→ Sezione del documento

▼

Sia durante alcuni scavi in località Colombera (1857) sia durante la costruzione del tratto di strada Regina tra Argegno e Sala (1905) sono state riportate alla luce alcune tombe di epoca romana[4].
Al tempo della guerra decennale, Sala era dotata di una fortificazione militare[5] facente parte del complesso difensivo dell'Isola Comacina[6].
Gli annessi agli Statuti di Como del 1335 riportano i “comunia et vicinantie de Salla et de Collono” tra le località che, all'interno della pieve d'Isola, avevano l'onere della manutenzione del tratto della via Regina compreso tra un determinato ponte di Colonno e la valle di Premonte.[7]
Sempre inserita nella stessa pieve fino alla fine del Ducato di Milano,[8] la località di Sala risulta formare un'unica entità comunale con la vicina Colonno anche nella prima metà del XVI secolo, periodo in cui il luogo viene così descritto da Paolo Giovio:[5]
«Salademum pagus occurit cum vetusta arce in adito negociosis piscatoribus frequens. Contra id salaniani litoris spatium porrigitur insula, protenso in ongitudinem dorso, cadaver antiquate urbia navigantibus ostentans» |
(Paolo Giovio, De chorographia Larii lacus) |
Nel 1555 Sala era parte del feudo d'Isola (che a sua volta era già stato un territorio di quello di Colico), il quale lo stesso anno era stato infeudato da Antonio Maria Quadrio e successivamente passò ai conti Alberti.[7] Nello stesso secolo, Sala disponeva ancora della propria fortificazione[4]. Nel 1640 Sala e il resto della pieve vennero concesse in feudo dal re Filippo IV all'abate Marco Gallio di Como.[7] Nel 1686, dopo la morte del marchese Giacomo Gallio rimasto senza discendenti, il feudo tornò nelle disponibilità della Regia Camera del Ducato di Milano.[7] Nel 1751 il comune risulta ancora soggetto a un pagamento quindecennale per la redenzione dall'infeudazione.[7] Nello stesso secolo, Sala ospitava una fabbrica di candele[4].

▲

(Record grezzi)
▼

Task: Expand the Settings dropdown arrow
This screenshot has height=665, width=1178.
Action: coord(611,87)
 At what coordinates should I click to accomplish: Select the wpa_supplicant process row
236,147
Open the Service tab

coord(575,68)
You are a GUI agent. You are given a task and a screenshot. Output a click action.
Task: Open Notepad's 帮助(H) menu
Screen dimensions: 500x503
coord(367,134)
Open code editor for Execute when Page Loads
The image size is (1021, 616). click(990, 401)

▲

→ Istruzioni
- a) Stabilisci se le affermazioni (i), (ii) e (iii) concordano con il brano su Sala, rispondendo sì o no e citando testualmente le parole decisive. (i) Nel 1640 il re Filippo IV concesse in feudo Sala all'abate Marco Gallio di Como. (ii) Le tombe di epoca romana furono scoperte nel 1905 durante scavi in località Colombera. (iii) Dopo la morte del marchese Giacomo Gallio il feudo passò ai conti Alberti.
- b) Stampa senza alcuna modifica la parte del brano su Sala che comincia con "Sia durante alcuni" e finisce con "difensivo dell'Isola Comacina[6].".
- c) Rispondi alle seguenti domande sul brano su Sala.
(i) Di quale anno sono gli Statuti di Como ai quali appartengono gli annessi citati?
(ii) Di quale complesso difensivo faceva parte la fortificazione di Sala al tempo della guerra decennale?
(iii) Con quale località vicina Sala formava un'unica entità comunale nella prima metà del XVI secolo?
Per questo lavoro i record non sono necessari.

→ Risultati dei compiti
- a)
(i) Sì: "Nel 1640 Sala e il resto della pieve vennero concesse in feudo dal re Filippo IV all'abate Marco Gallio di Como."
(ii) No: "Sia durante alcuni scavi in località Colombera (1857) sia durante la costruzione del tratto di strada Regina tra Argegno e Sala (1905)"
(iii) No: "il feudo tornò nelle disponibilità della Regia Camera del Ducato di Milano."

- b)
Sia durante alcuni scavi in località Colombera (1857) sia durante la costruzione del tratto di strada Regina tra Argegno e Sala (1905) sono state riportate alla luce alcune tombe di epoca romana[4].
Al tempo della guerra decennale, Sala era dotata di una fortificazione militare[5] facente parte del complesso difensivo dell'Isola Comacina[6].

- c)
(i) Del 1335.
(ii) Del complesso difensivo dell'Isola Comacina.
(iii) Con Colonno.